This three-day course provides students who already
have a basic understanding of radar a valuable extension
into the newer capabilities being continuously pursued in
our fast-moving field. While the course begins with a
quick review of fundamentals - this to establish a common
base for the instruction to follow - it is best suited for the
student who has taken one of the several basic radar
courses available.
In each topic, the method of instruction is first to
establish firmly the underlying principle and only then are
the current achievements and challenges addressed.
Treated are such topics as pulse compression in which
matched filter theory, resolution and broadband pulse
modulation are briefly reviewed, and then the latest code
optimality searches and hybrid coding and code-variable
pulse bursts are explored.
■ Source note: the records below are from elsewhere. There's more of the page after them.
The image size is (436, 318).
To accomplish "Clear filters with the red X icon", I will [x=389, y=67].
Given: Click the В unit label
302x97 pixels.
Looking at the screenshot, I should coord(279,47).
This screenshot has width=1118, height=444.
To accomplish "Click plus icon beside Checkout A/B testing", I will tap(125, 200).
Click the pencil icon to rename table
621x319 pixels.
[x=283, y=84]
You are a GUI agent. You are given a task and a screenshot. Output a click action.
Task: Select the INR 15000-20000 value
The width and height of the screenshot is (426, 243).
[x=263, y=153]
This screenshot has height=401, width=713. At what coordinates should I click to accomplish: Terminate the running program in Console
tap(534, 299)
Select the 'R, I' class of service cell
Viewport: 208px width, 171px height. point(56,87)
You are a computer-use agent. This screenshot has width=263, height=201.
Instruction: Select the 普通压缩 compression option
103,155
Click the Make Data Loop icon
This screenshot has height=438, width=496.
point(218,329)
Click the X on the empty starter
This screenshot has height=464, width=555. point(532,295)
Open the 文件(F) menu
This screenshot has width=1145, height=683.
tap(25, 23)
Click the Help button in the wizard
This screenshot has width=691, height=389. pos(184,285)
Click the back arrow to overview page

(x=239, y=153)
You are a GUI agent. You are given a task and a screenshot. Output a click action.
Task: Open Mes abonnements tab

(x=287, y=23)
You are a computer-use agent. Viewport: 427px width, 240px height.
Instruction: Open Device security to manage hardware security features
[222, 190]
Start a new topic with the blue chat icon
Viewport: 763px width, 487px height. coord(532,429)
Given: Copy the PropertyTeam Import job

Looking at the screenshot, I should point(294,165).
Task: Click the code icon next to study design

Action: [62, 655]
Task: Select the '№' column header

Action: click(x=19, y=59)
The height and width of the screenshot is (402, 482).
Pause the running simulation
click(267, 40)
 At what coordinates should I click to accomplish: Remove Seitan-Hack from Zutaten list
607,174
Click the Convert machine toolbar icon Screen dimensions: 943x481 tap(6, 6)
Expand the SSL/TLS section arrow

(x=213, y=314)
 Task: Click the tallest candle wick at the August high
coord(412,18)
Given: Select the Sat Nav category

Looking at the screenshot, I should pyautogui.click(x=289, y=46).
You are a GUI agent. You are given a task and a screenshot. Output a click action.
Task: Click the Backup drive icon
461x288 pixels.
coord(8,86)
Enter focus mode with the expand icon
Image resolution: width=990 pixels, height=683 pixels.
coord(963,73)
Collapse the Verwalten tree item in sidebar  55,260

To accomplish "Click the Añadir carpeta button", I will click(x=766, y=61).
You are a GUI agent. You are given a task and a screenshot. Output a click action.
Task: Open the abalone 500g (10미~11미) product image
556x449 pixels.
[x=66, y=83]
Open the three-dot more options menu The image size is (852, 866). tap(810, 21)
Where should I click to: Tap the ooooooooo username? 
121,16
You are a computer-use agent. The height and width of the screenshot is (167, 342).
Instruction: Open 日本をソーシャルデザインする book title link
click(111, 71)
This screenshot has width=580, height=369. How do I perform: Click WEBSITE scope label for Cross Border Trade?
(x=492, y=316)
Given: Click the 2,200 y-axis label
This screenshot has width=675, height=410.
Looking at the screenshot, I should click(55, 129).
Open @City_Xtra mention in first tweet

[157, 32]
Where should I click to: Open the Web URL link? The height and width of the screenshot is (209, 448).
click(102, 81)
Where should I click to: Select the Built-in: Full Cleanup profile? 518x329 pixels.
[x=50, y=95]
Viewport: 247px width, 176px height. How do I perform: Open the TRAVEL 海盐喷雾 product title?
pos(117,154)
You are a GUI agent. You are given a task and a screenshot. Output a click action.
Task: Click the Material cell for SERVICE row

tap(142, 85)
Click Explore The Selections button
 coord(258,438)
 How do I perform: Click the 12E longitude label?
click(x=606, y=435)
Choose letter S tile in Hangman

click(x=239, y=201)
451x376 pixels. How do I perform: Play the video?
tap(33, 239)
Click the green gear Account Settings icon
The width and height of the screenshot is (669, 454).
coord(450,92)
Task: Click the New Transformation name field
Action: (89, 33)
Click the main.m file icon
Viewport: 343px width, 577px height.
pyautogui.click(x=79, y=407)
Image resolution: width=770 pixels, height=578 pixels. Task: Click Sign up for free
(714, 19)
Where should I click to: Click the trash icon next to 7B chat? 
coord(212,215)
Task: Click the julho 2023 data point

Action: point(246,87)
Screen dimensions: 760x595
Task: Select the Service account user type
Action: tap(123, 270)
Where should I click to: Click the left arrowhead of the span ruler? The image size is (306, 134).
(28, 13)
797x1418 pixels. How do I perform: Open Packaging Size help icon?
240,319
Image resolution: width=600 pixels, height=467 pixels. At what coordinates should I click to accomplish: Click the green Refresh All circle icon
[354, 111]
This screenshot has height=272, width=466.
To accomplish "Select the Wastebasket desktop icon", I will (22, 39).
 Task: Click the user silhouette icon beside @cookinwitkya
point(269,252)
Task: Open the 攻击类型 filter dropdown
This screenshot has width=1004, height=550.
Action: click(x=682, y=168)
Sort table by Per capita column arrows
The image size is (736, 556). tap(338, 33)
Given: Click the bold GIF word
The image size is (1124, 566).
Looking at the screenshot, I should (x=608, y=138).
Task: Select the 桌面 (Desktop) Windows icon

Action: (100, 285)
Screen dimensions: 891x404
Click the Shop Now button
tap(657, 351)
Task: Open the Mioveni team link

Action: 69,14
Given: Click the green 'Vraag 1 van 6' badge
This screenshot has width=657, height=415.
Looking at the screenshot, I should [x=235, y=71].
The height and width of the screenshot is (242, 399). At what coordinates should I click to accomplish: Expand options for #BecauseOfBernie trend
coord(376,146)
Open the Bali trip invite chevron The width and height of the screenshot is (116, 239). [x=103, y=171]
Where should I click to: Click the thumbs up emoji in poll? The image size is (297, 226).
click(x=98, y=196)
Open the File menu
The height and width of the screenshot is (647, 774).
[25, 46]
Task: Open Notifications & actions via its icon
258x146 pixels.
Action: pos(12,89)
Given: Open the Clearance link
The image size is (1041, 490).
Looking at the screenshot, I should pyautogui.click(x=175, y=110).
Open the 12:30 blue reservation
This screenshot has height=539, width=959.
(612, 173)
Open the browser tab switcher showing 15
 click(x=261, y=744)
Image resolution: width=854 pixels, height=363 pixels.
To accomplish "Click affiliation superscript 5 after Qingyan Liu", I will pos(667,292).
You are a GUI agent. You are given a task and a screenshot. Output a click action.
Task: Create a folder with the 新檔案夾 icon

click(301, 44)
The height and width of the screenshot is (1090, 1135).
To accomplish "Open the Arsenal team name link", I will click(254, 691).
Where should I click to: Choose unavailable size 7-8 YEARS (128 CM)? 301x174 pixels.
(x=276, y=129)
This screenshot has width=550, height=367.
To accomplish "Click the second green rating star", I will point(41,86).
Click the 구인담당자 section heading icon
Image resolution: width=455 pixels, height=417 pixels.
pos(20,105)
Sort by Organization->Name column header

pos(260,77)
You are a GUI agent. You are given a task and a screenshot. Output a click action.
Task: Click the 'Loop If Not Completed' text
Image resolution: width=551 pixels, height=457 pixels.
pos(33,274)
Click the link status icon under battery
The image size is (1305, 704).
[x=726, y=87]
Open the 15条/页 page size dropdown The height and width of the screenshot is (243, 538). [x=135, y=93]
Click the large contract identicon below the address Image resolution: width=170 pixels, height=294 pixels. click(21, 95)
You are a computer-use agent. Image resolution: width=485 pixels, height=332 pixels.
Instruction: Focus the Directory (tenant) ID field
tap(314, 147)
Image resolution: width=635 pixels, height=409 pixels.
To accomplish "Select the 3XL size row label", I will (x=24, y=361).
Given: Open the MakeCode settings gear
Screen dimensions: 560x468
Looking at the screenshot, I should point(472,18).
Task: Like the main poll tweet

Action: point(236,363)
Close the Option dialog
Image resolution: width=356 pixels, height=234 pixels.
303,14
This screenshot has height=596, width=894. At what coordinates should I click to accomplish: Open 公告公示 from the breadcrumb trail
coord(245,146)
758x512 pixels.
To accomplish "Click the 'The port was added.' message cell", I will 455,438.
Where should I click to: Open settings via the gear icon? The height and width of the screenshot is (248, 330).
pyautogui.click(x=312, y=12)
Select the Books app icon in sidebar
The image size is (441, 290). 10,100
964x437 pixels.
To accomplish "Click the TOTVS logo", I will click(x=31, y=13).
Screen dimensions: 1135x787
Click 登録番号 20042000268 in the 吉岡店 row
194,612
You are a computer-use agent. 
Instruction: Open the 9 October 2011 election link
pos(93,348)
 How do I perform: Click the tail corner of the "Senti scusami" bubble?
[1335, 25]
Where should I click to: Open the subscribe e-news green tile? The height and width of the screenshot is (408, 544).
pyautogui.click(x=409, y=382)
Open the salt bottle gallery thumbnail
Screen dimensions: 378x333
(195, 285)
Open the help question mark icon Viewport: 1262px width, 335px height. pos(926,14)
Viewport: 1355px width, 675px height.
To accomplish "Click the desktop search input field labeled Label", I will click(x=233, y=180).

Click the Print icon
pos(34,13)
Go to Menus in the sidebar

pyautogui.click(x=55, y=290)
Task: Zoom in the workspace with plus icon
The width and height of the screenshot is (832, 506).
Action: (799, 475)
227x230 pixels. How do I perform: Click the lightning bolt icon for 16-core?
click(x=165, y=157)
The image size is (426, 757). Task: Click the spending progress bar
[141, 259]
Similarly, radar polarimetry is
reviewed in principle, then the application to image
processing (as in Synthetic Aperture Radar work) is
covered. Doppler processing and its application to SAR
imaging itself, then 3D SAR, the moving target problem
and other target signature work are also treated this way.
Space-Time Adaptive Processing (STAP) is introduced;
the resurgent interest in bistatic radar is discussed.
The most ample current literature (conferences and
journals) is used in this course, directing the student to
valuable material for further study. Instruction follows
the student notebook provided.
Instructor:
Robert T. Hill (LF-IEEE) was born in Iowa, received BS in EE as well as MS in EE.
An Air Force ground electronics officer (radar), he then worked as an engineer tor
the Navy Department in radar system development until his retirement. Having
begun teaching in 1975, he now teaches for several sponsors world wide. He has
written the radar articles for the McGraw-Hill technical encyclopedia. Active in the IEEE, he was
many years a member of its Radar Systems Panel and the Board of Governors of its AES Society.
He remains active in radar conference planning of the IEEE and those societies around the world
cooperating in such conferences.
— The nature of radar and the physics involved.
— Concepts and tools required, briefly reviewed.
— Directions taken in radar development and the technological advances
permitting them.
— Further concepts and tools, more elaborate.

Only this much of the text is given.